I've been a member since October, but this is my first post. *hooray* I'm from southern Illinois, where I have helped my mother with her front yard haunt for many years. I grew up in a very small Midwestern town without much Halloween spirit, but we've always done our best to make it a fun holiday for all the ToTs. I discovered this forum shortly before last Halloween and was inspired to build a facade for our haunt's front porch, a magic mirror, and a set of Grim Grinning Ghosts busts (with the help of my family). I'm officially hooked and I'm currently compiling a list of things that I would love to work on this summer! If I see your work, I'll probably be pestering you for tips!


----------



## RoxyBlue (Oct 6, 2008)

Welcome to the world of posting, Jess!


----------



## fick209 (Aug 31, 2009)

Welcome


----------



## Dark Angel 27 (Sep 11, 2008)

Greetings Jess! If we can be of any help, please let us know!


----------



## Zurgh (Dec 21, 2009)

Hello & welcome! Pester away!


----------



## Vlad (Aug 2, 2005)

Welcome to the forum Jess


----------



## trishaanne (Aug 20, 2005)

Welcome.


----------



## sharpobject (May 7, 2008)

Hi and welcome !!!


----------



## nixie (Sep 17, 2008)

Hello and welcome! My hubby is from southern Illinois (Olney).


----------



## hedg12 (Jul 6, 2008)

Hi!


----------



## Evil Queen (Mar 8, 2008)




----------



## Goblin (Jun 3, 2009)




----------



## Creep Cringle (Jun 23, 2009)

Welcome Jess! You'll sure find plenty of ideas here to keep you busy building!


----------



## abner135 (May 31, 2009)

Hello and welcome to the dark side


----------



## Denhaunt (Aug 18, 2006)

Never be afraid to reach out and scare some one. I'm happy to help if I can!


----------



## Death's Door (Mar 22, 2006)

Hello and welcome to the forum!!!!!


----------



## madmomma (Jul 1, 2009)

Hi and welcome aboard Jess-O-Lantern!


----------



## Spooky1 (Aug 25, 2008)

Welcome to the forum, JOL.


----------



## Tinman (Jul 5, 2007)

Jess-o-Lantern said:


> I've been a member since October, but this is my first post. *hooray* I'm from southern Illinois, where I have helped my mother with her front yard haunt for many years. I grew up in a very small Midwestern town without much Halloween spirit, but we've always done our best to make it a fun holiday for all the ToTs.

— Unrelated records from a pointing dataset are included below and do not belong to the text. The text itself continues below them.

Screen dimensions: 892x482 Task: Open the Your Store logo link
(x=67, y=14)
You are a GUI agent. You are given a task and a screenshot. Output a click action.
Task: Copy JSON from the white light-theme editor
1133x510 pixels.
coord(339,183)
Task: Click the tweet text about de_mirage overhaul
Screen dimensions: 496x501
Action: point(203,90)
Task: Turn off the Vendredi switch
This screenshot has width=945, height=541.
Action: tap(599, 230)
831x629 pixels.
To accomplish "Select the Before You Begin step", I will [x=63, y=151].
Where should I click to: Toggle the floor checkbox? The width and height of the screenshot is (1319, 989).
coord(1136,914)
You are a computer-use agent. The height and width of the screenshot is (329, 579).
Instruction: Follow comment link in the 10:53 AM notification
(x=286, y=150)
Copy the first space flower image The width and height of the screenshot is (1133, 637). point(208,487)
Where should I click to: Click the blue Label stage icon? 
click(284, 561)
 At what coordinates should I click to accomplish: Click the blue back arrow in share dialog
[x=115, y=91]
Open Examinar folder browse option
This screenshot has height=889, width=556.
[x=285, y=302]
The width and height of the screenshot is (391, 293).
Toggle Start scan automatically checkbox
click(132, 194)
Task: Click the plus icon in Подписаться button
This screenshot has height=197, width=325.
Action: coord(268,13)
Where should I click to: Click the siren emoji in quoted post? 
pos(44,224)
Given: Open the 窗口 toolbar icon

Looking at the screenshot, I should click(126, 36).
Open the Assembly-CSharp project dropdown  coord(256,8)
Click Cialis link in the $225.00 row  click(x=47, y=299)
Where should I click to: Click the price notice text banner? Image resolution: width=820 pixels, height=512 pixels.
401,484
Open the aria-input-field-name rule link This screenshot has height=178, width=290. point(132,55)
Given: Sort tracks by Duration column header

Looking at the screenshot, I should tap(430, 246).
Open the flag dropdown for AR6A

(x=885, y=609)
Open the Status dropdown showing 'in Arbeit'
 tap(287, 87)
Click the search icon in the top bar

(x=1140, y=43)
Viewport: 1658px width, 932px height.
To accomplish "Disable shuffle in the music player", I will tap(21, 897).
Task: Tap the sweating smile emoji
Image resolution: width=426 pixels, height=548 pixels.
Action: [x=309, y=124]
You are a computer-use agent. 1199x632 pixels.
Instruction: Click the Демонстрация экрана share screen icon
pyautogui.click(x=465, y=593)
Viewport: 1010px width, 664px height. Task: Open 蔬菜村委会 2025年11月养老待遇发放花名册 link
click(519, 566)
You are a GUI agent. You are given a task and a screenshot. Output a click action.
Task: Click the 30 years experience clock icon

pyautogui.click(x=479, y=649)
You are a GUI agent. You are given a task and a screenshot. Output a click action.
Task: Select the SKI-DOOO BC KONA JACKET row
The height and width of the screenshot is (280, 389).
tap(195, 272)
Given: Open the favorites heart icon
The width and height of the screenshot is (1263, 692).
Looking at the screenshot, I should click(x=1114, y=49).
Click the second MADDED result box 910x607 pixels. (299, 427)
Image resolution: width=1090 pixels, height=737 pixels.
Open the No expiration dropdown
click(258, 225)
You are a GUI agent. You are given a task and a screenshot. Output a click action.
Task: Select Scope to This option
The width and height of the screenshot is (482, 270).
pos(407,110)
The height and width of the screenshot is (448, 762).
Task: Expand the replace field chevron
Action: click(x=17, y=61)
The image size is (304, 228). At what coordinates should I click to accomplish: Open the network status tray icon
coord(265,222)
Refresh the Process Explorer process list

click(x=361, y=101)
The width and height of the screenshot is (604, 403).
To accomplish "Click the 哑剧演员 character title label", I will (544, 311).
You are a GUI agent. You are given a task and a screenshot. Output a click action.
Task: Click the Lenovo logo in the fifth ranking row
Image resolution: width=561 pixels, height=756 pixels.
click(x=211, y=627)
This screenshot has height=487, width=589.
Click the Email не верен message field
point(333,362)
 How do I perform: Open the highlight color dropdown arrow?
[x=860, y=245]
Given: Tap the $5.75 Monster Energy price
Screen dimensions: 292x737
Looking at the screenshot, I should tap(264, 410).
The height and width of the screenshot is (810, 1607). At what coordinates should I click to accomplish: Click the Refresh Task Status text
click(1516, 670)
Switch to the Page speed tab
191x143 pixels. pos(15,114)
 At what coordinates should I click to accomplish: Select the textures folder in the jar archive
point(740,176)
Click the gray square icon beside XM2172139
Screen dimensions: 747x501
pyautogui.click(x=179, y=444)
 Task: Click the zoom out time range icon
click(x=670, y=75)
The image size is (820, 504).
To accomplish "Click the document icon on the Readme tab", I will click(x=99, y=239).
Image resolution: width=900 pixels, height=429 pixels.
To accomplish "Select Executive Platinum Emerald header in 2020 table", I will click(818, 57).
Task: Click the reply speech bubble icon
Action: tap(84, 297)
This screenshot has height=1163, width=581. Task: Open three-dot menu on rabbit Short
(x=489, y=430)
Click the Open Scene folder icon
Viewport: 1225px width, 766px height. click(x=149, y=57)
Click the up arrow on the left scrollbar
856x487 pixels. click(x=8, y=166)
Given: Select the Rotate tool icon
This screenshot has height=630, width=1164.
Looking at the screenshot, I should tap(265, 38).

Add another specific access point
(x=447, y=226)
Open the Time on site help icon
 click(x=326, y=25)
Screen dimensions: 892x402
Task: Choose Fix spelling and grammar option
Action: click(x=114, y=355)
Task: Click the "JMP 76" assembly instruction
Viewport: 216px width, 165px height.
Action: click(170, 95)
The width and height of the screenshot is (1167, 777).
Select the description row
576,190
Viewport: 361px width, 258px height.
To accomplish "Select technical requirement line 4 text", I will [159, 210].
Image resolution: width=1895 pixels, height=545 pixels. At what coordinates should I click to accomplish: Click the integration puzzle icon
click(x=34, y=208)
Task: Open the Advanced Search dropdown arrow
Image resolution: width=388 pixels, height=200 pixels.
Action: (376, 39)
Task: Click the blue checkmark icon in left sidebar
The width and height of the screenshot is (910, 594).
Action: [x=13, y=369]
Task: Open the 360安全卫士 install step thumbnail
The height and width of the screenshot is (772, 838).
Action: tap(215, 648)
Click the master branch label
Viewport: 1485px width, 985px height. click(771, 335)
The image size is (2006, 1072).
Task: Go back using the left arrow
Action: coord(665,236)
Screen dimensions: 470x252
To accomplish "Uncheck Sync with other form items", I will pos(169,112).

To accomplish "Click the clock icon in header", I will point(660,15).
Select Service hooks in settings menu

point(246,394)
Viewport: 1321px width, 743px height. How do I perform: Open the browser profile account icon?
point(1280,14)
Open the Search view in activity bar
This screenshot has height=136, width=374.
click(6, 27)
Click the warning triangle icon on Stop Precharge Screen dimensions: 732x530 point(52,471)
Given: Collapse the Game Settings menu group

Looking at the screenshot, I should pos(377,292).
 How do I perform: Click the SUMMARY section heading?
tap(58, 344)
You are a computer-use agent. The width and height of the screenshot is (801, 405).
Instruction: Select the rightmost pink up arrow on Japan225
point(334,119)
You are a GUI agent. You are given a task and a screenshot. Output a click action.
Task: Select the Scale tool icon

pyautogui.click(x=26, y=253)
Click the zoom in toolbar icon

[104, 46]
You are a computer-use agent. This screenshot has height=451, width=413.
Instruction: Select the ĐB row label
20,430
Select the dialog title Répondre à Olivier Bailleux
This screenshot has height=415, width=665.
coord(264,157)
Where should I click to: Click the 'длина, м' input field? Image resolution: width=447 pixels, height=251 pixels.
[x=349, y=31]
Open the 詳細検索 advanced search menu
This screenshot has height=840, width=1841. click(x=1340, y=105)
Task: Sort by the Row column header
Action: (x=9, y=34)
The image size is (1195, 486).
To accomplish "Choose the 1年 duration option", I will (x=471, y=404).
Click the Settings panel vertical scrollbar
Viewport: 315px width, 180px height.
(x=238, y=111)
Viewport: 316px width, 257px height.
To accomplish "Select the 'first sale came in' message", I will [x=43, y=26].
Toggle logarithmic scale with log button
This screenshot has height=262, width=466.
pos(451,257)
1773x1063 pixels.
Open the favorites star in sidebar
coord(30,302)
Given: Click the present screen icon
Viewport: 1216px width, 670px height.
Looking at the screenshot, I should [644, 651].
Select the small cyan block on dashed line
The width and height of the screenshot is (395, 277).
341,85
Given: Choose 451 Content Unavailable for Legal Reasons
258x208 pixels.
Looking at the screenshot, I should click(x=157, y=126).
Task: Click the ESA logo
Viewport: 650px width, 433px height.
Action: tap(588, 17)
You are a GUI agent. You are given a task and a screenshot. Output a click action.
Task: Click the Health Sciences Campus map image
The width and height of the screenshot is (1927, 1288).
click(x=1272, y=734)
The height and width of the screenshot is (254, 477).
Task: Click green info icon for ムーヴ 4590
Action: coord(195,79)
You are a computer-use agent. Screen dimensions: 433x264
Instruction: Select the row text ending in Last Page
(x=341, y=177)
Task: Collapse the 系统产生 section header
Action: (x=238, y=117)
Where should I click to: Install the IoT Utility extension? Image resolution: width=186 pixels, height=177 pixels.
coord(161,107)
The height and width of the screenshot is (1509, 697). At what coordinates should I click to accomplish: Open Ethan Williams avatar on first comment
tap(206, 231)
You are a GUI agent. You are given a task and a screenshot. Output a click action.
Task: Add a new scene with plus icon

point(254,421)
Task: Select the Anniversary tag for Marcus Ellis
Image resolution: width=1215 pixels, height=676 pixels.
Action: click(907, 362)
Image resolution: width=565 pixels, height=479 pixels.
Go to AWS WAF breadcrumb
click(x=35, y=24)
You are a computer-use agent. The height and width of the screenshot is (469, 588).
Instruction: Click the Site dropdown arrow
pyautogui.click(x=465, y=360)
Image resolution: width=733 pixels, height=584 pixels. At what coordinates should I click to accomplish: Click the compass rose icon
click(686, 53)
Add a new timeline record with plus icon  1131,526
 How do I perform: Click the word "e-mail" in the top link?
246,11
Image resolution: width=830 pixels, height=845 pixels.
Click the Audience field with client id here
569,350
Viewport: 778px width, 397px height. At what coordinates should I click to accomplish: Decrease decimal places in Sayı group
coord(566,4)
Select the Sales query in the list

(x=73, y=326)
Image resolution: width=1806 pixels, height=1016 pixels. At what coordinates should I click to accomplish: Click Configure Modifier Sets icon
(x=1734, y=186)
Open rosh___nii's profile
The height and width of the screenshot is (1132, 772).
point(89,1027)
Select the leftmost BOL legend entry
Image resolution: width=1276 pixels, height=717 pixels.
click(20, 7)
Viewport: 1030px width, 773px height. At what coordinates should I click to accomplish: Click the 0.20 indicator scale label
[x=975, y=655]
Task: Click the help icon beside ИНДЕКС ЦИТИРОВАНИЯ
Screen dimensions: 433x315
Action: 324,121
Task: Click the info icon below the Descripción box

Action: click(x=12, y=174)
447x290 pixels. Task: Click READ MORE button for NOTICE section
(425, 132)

Welcome on line. This place will drive you crazy, so many good ideas and so little time.

It's great that you have the Halloween Spirit. By making your own small Halloween you will probably inspire others to join in, if not neighbors then for sure some kids with young impressionable minds (future haunters?!) To quote Dr. Suess: "Unless someone like you cares a whole awful lot, nothing is going to get better. It's not." "And will you succeed? Yes indeed, yes indeed! Ninety-eight and three-quarters percent guaranteed."

Happy haunting!


----------



## Howlinmadjack (Jul 20, 2009)

Welcome to the forum Jess!!


----------



## SPOOKY J (Nov 20, 2009)

Hello Jess!


----------



## ScreamingScarecrow (Oct 1, 2008)

ScreamingScarecrow Screams&#8230;


----------



## morbidmike (Sep 11, 2009)

welcome to a deadly good time


----------



## scareme (Aug 29, 2006)

Hi and welcome to the forum.


----------